* _THE TASK_: Translate this sentence from the piece below about David Card's Nobel Prize and Doug Ford into Spanish: "Card was congratulated immediately by Prime Minister Trudeau and Ontario Opposition Leader Andrea Horvath."

* _QUOTED PASSAGE_:
I wrote earlier this week about David Card, who -- along with two other economists -- was awarded this year's Nobel Prize in economics. Card was congratulated immediately by Prime Minister Trudeau and Ontario Opposition Leader Andrea Horvath. But there hasn't been a peep from Ontario premier Doug Ford -- which Martin Regg Cohn writes, is a little strange:
After all, Ford is quick to boast about the province’s wealth of world-beating human talent. Is not a Nobel Prize a valid proof point, or personal vindication, for a premier who tells the world that our classrooms produce world-class graduates?
Educated at Queen’s University, born and raised near Guelph (not unlike another renowned economist, the late John Kenneth Galbraith), Card has been praised in every quarter this week. Yet he remains unheralded at Queen’s Park.
Why? No one is sure. But perhaps Ford's silence has something to do about Card's research into the minimum wage -- which concluded that raising the minimum wage did little to increase or decrease the total number of jobs. That's not the conclusion Ford reached:
Upon taking power in mid-2018, the premier promptly cancelled a scheduled increase in the minimum wage to $15 an hour and imposed a freeze for the next two-and-a-half years (he also cut two paid sick days). When the freeze expired, the rate increased by a paltry 25 cents to catch up with inflation last year, and another 10 cents this year.
In fact, employment increased steadily and the unemployment rate declined to record low levels after the last Liberal government jacked up the minimum wage from $11.40 to $14 an hour. That’s because higher wages can reduce turnover and increase productivity, as employers are discovering amid today’s mid-pandemic labour shortages.
Still, Ford clings to his own idiosyncratic economic compass. Detailing his vision in 2019, he resolved to “ring the warning bell that the risk of a carbon-tax recession is very real.”
Never happened — Ontario’s recession came from COVID-19, not carbon. But on Friday, Ford was back to his imaginary economy.
“The carbon tax is the single worst tax on the backs of Canadians that’s ever existed,” he told reporters. “I’m a strong believer in a different theory — put money back into people’s pockets. They’re going to be able to go out there and, you know, buy a refrigerator, do a renovation, go for dinner, so on, so forth. That’s what stimulates the economy.”
Forgetting for a moment his wilful distortion of the federal carbon levy — fully rebated to motorists, not retained by government — Ford’s musings on “what stimulates the economy” could be unintentionally instructive. Putting higher wages “back into people’s pockets” is precisely what underlies the minimum wage increases that lift all boats.
Praising Card would mean that Ford would have to ditch his economic delusions. And he can't do that.

* _DATA FOR ANALYSIS_:
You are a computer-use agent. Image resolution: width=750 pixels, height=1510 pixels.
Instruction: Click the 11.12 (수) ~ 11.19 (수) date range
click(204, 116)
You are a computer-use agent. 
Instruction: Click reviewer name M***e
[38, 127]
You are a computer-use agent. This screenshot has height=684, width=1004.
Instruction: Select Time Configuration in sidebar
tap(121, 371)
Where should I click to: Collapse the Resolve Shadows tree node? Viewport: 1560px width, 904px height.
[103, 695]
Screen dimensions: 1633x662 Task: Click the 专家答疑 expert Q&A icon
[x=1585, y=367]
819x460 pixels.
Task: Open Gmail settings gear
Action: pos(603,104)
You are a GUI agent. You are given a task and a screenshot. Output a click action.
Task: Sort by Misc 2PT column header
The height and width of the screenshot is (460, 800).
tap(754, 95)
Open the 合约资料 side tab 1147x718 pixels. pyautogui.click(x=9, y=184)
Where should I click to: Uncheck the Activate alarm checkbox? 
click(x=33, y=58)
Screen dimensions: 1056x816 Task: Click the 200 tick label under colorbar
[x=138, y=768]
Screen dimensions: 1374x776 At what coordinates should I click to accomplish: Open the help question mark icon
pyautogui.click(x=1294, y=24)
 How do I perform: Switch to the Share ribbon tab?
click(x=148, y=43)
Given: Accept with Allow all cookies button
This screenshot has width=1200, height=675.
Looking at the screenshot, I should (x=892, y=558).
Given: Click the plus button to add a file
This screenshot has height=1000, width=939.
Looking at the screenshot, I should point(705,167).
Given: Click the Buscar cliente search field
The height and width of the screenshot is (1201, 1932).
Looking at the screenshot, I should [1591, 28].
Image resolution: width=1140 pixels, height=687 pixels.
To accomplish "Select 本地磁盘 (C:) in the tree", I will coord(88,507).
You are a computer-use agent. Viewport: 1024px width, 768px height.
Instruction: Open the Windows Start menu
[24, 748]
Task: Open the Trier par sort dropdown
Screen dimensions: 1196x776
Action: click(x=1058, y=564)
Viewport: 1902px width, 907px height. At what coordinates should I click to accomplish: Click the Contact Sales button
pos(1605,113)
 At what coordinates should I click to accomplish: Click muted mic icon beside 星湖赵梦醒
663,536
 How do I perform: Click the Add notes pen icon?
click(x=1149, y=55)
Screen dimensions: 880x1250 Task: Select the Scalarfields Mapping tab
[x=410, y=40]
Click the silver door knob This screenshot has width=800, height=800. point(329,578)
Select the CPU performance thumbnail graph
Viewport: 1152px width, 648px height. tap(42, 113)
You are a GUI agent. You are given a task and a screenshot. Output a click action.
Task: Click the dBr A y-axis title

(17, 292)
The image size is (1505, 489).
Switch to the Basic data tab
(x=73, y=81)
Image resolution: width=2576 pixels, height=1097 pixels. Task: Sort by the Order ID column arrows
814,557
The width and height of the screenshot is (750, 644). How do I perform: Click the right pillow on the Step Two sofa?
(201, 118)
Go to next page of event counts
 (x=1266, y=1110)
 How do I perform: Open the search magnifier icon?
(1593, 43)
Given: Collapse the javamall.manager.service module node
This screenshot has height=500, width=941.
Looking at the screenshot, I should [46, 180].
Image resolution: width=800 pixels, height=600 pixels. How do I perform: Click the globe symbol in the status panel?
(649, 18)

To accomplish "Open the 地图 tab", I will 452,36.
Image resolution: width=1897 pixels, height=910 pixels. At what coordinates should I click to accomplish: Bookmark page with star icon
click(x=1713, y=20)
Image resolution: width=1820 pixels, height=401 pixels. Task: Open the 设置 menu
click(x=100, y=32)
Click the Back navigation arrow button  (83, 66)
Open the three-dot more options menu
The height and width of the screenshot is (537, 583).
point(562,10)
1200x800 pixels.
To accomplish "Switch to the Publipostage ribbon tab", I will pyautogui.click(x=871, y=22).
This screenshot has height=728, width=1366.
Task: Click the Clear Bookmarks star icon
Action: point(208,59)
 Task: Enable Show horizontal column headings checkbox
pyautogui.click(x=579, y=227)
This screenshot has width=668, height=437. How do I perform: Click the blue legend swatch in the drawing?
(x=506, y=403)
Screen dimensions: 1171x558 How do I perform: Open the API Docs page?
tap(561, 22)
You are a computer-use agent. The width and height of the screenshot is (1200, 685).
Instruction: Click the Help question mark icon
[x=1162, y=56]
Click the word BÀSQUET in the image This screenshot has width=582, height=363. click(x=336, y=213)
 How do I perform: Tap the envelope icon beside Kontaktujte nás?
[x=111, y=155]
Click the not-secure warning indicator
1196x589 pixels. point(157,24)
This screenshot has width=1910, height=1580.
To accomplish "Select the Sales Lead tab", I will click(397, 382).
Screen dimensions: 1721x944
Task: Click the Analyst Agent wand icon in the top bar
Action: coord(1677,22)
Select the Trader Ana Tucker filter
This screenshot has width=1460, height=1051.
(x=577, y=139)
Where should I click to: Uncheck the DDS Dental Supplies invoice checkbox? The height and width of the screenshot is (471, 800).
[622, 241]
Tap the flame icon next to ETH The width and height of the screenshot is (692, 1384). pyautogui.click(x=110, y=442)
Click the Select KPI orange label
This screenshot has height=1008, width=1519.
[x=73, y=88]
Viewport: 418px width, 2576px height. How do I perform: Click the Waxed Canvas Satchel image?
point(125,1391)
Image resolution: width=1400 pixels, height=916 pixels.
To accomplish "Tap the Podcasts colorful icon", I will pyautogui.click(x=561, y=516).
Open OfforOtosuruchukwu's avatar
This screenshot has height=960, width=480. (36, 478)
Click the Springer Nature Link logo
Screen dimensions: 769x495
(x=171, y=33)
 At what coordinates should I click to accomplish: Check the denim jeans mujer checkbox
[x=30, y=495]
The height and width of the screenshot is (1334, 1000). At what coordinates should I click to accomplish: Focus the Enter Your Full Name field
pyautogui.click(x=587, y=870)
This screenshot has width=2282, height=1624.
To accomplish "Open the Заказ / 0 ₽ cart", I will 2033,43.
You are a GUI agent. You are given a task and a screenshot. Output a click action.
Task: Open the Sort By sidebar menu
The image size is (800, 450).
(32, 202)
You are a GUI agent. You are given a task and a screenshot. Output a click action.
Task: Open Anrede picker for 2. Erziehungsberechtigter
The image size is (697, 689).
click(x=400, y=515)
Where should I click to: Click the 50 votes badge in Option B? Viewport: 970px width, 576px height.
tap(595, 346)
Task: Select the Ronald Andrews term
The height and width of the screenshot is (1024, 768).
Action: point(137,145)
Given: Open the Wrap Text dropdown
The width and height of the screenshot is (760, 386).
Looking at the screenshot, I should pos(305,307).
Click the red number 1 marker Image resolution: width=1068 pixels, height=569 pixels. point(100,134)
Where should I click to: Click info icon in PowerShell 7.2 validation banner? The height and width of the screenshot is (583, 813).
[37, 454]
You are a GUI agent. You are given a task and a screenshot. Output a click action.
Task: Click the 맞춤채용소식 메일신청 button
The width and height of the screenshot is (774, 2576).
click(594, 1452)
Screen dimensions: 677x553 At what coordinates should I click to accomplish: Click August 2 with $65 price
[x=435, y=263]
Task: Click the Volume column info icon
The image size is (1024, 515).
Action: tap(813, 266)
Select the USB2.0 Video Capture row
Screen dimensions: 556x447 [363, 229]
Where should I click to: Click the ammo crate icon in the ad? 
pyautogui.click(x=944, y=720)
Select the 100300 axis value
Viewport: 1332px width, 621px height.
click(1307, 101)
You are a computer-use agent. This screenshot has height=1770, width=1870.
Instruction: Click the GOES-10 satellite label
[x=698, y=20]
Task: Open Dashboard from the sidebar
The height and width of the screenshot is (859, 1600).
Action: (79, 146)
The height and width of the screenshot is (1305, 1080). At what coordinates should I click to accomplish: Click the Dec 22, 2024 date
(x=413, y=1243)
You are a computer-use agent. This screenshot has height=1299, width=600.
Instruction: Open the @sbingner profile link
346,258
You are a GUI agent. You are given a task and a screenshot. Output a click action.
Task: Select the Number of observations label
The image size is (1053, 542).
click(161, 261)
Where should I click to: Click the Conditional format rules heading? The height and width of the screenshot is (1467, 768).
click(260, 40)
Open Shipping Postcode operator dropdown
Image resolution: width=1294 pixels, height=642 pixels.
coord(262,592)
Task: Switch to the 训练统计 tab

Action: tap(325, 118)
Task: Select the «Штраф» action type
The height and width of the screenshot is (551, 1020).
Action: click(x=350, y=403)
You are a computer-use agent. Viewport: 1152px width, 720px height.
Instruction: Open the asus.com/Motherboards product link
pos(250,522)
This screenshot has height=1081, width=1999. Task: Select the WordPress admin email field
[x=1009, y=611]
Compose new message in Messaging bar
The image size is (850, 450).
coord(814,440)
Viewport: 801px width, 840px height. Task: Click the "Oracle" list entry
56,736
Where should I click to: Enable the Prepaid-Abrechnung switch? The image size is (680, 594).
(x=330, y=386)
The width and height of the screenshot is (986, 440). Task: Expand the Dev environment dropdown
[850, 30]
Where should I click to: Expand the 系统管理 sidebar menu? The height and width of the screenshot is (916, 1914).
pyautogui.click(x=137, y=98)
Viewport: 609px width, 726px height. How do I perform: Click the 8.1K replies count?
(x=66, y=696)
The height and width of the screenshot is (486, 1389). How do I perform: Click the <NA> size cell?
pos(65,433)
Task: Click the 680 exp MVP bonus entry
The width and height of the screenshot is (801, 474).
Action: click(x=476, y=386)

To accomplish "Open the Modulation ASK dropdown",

* _TASK RESULT_: Card fue felicitado de inmediato por el primer ministro Trudeau y por la líder de la oposición de Ontario, Andrea Horvath.